Dans une configuration de magasin de base de données, il n'existe pas de restriction sur le service d'enregistrement client et toutes les opérations s'effectuebt via l'interface REST.
Le noeud final d'enregistrement client est un noeud final d'administration protégé avec la règle clientManager. Pour accéder à ce noeud final, l'utilisateur doit se voir octroyer le rôle clientManager par l'administrateur.
Le rôle clientManager est l'un des rôles oauth-roles définis pour un oauthProvider. Voici un exemple de configuration qui illustre l'octroi du rôle clientManager à l'utilisateur Alice ou aux membres du groupe clientAdministrator.
<oauth-roles>
<authenticated>
<special-subject type="ALL_AUTHENTICATED_USERS" />
</authenticated>
<clientManager>
<group name="clientAdministrator" />
<user name="Alice" />
</clientManager>
</oauth-roles>
Pourquoi et quand exécuter cette tâche
Les informations d'enregistrement client relatives à une partie utilisatrice OpenID Connect sont largement utilisées pour définir les contraintes du scénario d'utilisation du client.

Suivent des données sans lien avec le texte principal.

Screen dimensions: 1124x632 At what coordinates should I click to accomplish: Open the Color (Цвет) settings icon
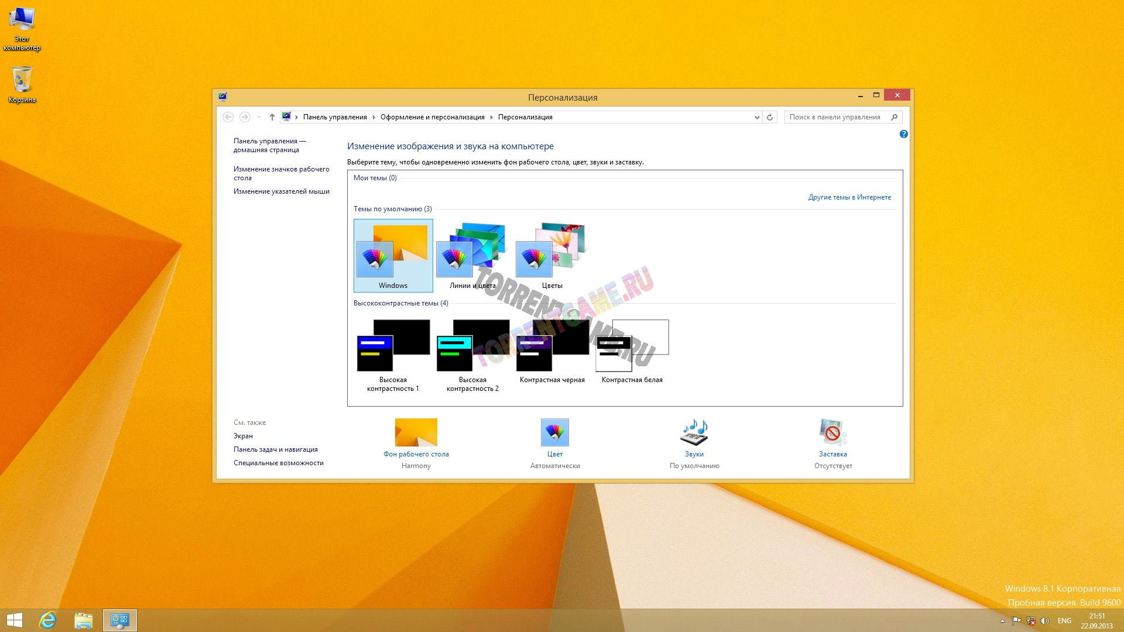coord(554,433)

Par ailleurs, d'autres opérations OP qui sont opaques pour le client utilisent les métadonnées d'enregistrement client pour des décisions d'autorisation.
L'exemple suivant suppose que le Liberty OP est configuré avec SSL sur le port 443.
https://server.example.com:443/oidc/endpoint/<provider_name>/registration
L'exemple précédent suppose également que le fichier server.xml est configuré avec un nom d'utilisateur : clientAdmin et un mot de passe : clientAdminPassword, qui utilise oauth-role: clientManager.
Les métadonnées d'enregistrement client comportent les paramètress suivants :
Nom d'attribut | Type de données | Obligatoire/Facultatif | Description |
---|---|---|---|
client_id | Entrée/Sortie | Facultatif | Identificateur client qui est enregistré avec OP. Sauf indication contraire, cette valeur de paramètre est générée lors de l'enregistrement. Il s'agit d'une chaîne. |
client_secret | Entrée/Sortie | Facultatif | Valeur secrète du client qui est enregistrée avec OP. Sauf indication contraire, cette valeur de paramètre est générée lors de l'enregistrement. Il s'agit d'une chaîne. Pendant une opération de mise à jour, la valeur de paramètre ‘*’ conserve la valeur existante. Une valeur de paramètre vide génère un nouveau nom client_secret. Une valeur de paramètre non vide remplace la valeur existante par la nouvelle valeur spécifiée. |
client_name | Entrée/Sortie | Facultatif | Description du client qui est enregistrée avec OP. Sauf indication contraire, ce paramètre est défini sur la valeur par défaut du paramètre client_id. Il s'agit d'une chaîne. |
application_type | Entrée | Facultatif | Type d'application qui décrit le client.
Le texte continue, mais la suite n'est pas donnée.